▶ **TEXT ZUR ANALYSE**
Widerspruch gegen Datenweitergabe zur Wehrpflicht entfällt
26/02/16
Zum 1. Januar 2026 ist im Rahmen des „Gesetzes zur Modernisierung des Wehrdienstes“ (WDModG) eine gesetzliche Änderung in Kraft getreten, welche die Übermittlungssperre an die Bundeswehr aufhebt. Bisher konnten Einwohner der Datenübermittlung an das Bundesamt für Personalmanagement der Bundeswehr widersprechen. Das bisherige Widerspruchsrecht nach § 36 Abs. 2 BMG entfällt ersatzlos.
Ziel ist die Umsetzung des modernisierten Wehrdienstes, wonach die Meldebehörden nun verpflichtet sind, Daten (Familienname, Vornamen, Anschrift) von Personen mit deutscher Staatsangehörigkeit, die im Folgejahr volljährig werden, an die Bundeswehr zu übermitteln. Dies kann jetzt nicht mehr durch einen Widerspruch verhindern werden. Das bedeutet, dass Meldebehörden künftig nicht mehr für die Wehrerfassung zuständig sind. Sämtliche vor dem 1. Januar 2026 eingegangen Widersprüche gegen die Übermittlung an das Bundesamt für Personalmanagement der Bundeswehr sind mit diesem Stichtag von der Meldebehörde zu löschen. Zudem können Neuanträge nicht mehr gestellt werden.

▶ **Gespeicherte Dateneinträge**
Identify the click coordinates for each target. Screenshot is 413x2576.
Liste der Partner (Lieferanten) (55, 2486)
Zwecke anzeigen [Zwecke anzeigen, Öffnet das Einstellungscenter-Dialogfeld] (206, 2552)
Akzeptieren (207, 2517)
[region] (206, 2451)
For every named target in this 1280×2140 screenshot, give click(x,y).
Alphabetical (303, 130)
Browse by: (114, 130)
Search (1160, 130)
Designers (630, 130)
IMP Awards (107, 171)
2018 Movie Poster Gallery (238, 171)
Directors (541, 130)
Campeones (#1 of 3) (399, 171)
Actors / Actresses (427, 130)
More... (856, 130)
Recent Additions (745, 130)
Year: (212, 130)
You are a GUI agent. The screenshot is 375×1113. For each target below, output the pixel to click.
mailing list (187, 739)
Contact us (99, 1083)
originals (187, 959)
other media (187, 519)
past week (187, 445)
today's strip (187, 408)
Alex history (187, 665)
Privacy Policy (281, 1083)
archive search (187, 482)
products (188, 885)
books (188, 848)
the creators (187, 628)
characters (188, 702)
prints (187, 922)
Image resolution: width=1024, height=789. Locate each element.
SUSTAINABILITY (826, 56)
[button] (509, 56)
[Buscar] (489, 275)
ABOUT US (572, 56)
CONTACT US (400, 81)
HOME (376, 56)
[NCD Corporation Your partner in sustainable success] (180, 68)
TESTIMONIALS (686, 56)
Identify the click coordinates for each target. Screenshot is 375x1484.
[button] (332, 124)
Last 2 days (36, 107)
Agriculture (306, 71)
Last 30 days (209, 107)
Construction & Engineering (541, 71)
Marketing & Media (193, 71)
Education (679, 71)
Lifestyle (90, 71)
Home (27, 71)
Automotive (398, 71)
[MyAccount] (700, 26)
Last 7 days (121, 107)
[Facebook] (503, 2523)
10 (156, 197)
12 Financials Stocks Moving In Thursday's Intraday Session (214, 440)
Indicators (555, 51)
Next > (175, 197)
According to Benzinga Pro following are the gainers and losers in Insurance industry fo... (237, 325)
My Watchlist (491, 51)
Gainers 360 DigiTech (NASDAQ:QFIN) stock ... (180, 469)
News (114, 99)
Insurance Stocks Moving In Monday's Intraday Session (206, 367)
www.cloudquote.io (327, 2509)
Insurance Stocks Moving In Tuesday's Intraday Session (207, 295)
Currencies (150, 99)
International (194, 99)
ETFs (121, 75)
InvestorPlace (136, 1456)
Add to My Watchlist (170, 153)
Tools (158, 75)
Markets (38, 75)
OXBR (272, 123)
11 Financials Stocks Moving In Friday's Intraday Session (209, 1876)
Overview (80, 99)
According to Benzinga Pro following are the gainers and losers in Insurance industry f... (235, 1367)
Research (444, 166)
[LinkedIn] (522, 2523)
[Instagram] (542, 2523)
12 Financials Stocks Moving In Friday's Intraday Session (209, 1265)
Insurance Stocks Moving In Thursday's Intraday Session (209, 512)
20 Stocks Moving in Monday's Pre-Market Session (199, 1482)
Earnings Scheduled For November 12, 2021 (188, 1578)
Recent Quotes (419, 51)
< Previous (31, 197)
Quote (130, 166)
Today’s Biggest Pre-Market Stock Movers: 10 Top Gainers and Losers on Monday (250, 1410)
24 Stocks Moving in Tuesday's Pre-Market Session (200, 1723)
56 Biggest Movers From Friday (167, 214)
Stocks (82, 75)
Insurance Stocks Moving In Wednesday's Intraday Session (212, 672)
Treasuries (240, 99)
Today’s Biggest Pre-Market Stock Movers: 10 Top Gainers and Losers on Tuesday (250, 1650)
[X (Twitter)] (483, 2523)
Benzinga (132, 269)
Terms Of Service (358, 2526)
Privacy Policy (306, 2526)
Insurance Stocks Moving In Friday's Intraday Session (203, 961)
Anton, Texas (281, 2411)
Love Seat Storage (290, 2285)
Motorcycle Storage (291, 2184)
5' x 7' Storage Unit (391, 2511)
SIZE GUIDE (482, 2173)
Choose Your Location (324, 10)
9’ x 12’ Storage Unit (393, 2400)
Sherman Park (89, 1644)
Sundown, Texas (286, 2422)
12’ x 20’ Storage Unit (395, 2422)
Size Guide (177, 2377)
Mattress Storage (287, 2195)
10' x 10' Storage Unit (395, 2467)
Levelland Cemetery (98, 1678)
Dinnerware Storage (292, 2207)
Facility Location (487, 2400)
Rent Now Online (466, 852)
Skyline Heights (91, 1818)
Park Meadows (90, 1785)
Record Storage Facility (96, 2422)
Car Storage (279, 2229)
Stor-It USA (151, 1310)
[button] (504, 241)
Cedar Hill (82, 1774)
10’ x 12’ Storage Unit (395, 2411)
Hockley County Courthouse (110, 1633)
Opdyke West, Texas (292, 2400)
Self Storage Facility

▶ **ANFORDERUNG**
Zitieren Sie aus dem Text zum Wegfall des Widerspruchs gegen die Datenweitergabe alles von „Ziel ist die“ bis hinunter zu „mehr gestellt werden.“. Die Zeilen werden hier nicht benötigt.

▶ **GELÖSTE AUFGABE**
Ziel ist die Umsetzung des modernisierten Wehrdienstes, wonach die Meldebehörden nun verpflichtet sind, Daten (Familienname, Vornamen, Anschrift) von Personen mit deutscher Staatsangehörigkeit, die im Folgejahr volljährig werden, an die Bundeswehr zu übermitteln. Dies kann jetzt nicht mehr durch einen Widerspruch verhindern werden. Das bedeutet, dass Meldebehörden künftig nicht mehr für die Wehrerfassung zuständig sind. Sämtliche vor dem 1. Januar 2026 eingegangen Widersprüche gegen die Übermittlung an das Bundesamt für Personalmanagement der Bundeswehr sind mit diesem Stichtag von der Meldebehörde zu löschen. Zudem können Neuanträge nicht mehr gestellt werden.